= Yoko Matsuoka McClain =

Japanese-born American scholar (1924–2011)

Yoko Matsuoka McClain (January 1, 1924 - November 2, 2011) was a Japanese-born American professor of Japanese language and literature at the University of Oregon. She was the granddaughter of Japanese novelist, Natsume Sōseki, from her maternal lineage.

McClain was born Yoko Matsuoka in Tokyo. She graduated from Tsuda College in 1945 and found work as a translator during the Occupation of Japan by the Americans following World War II. She obtained a scholarship, the forebear of the Fulbright Program, to study at the University of Oregon. As a student, Matsuoka worked as a receptionist for the University of Oregon's art museum, now called the Jordan Schnitzer Museum of Art. She received a bachelor's degree in French from the University of Oregon in 1956 and a master's degree in comparative literature in 1967.

McClain taught Japanese literature at the University of Oregon from 1964 to 1994, when she became a professor emeritus. She authored more than a dozen books and scholarly works on Japanese studies.
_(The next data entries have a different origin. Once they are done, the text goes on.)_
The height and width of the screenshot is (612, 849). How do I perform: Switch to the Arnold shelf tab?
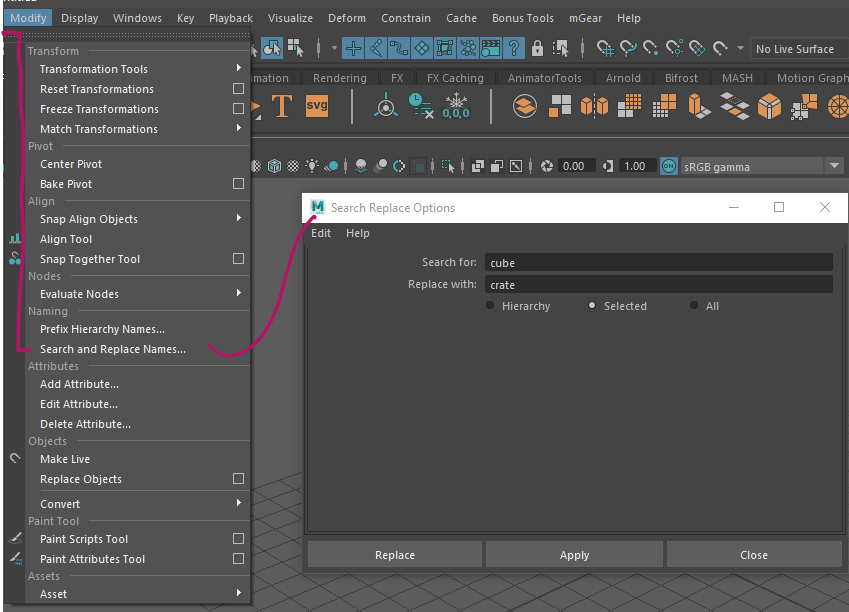pos(623,78)
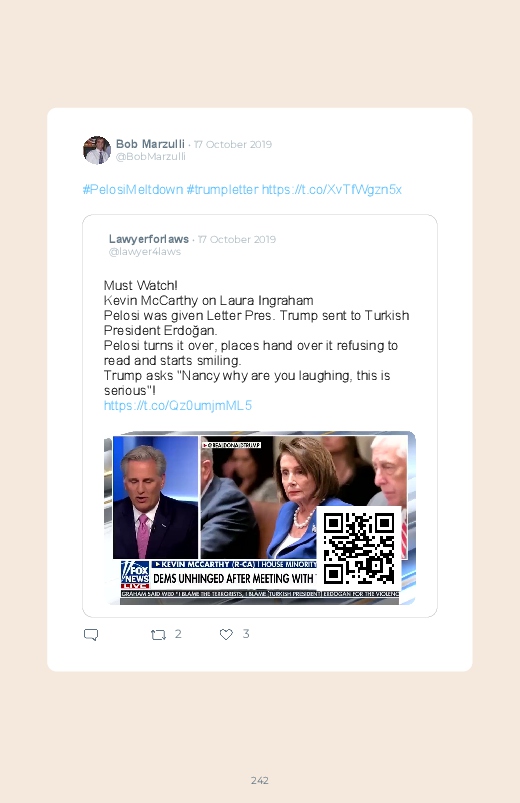Click the Fox News logo in video
520x803 pixels.
[x=135, y=575]
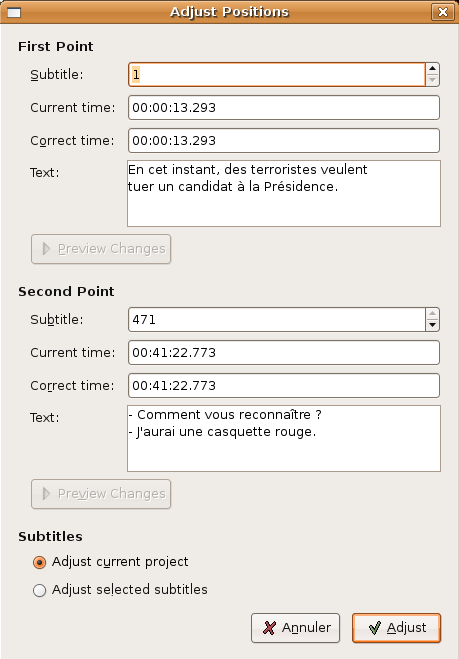
Task: Select Adjust selected subtitles radio button
Action: point(40,590)
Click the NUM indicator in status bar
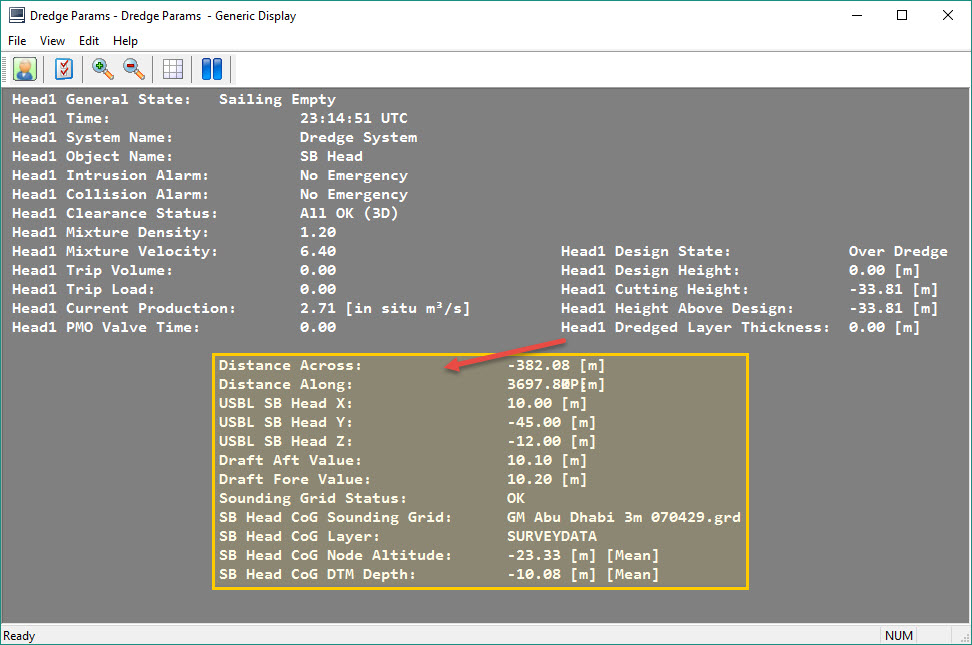 (x=898, y=636)
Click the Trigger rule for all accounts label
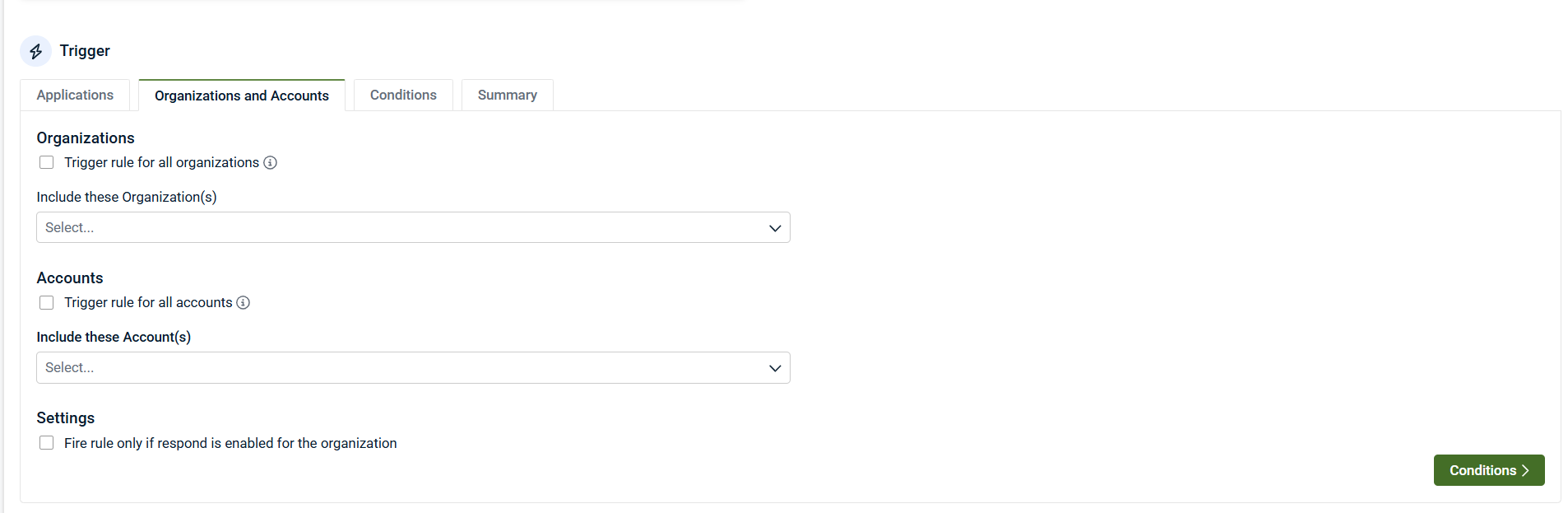This screenshot has height=513, width=1568. click(148, 302)

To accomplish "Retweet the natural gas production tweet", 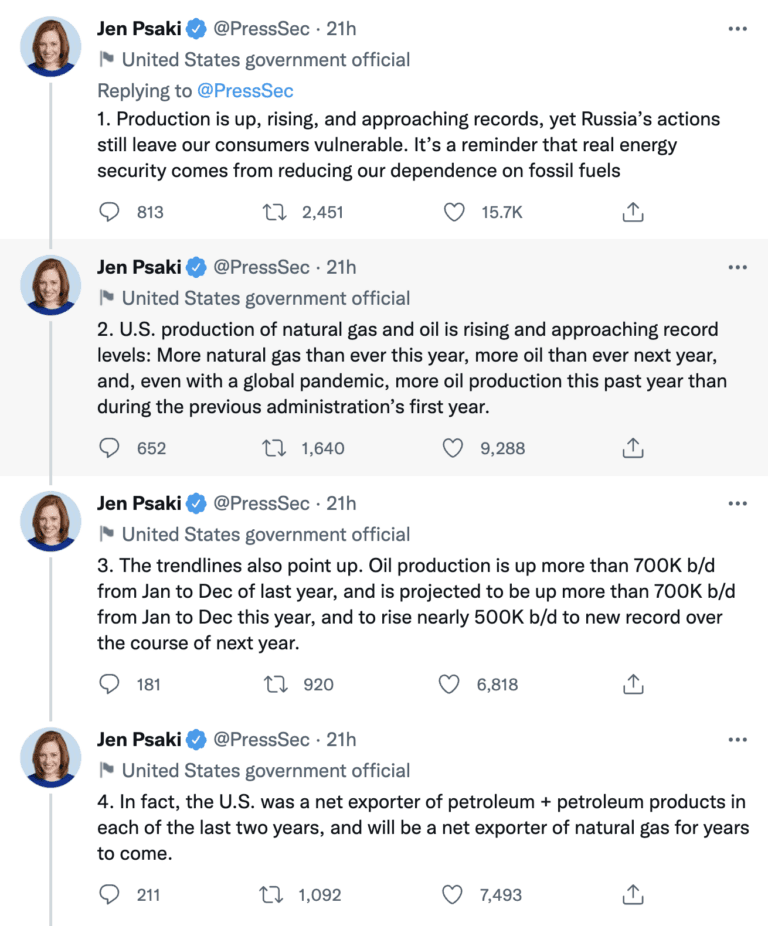I will (x=274, y=449).
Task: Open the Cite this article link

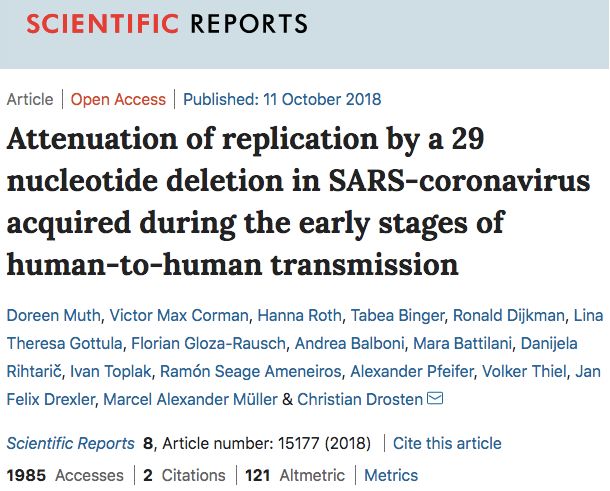Action: coord(447,442)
Her husband, George Robert McClain, collected Japanese prints and art, which she donated to Jordan Schnitzer Museum of Art following his death.

The Japanese Minister of Foreign Affairs honored McClain for her contributions to Japanese-U.S. cultural relations in 2003. The University of Oregon College of Arts and Sciences also awarded her the Alumni Fellows Award in 2003. In August 2011, McClain received the Gertrude Bass Warner Award from the Jordan Schnitzer Museum of Art.

McClain died from a stroke on November 2, 2011, aged 87.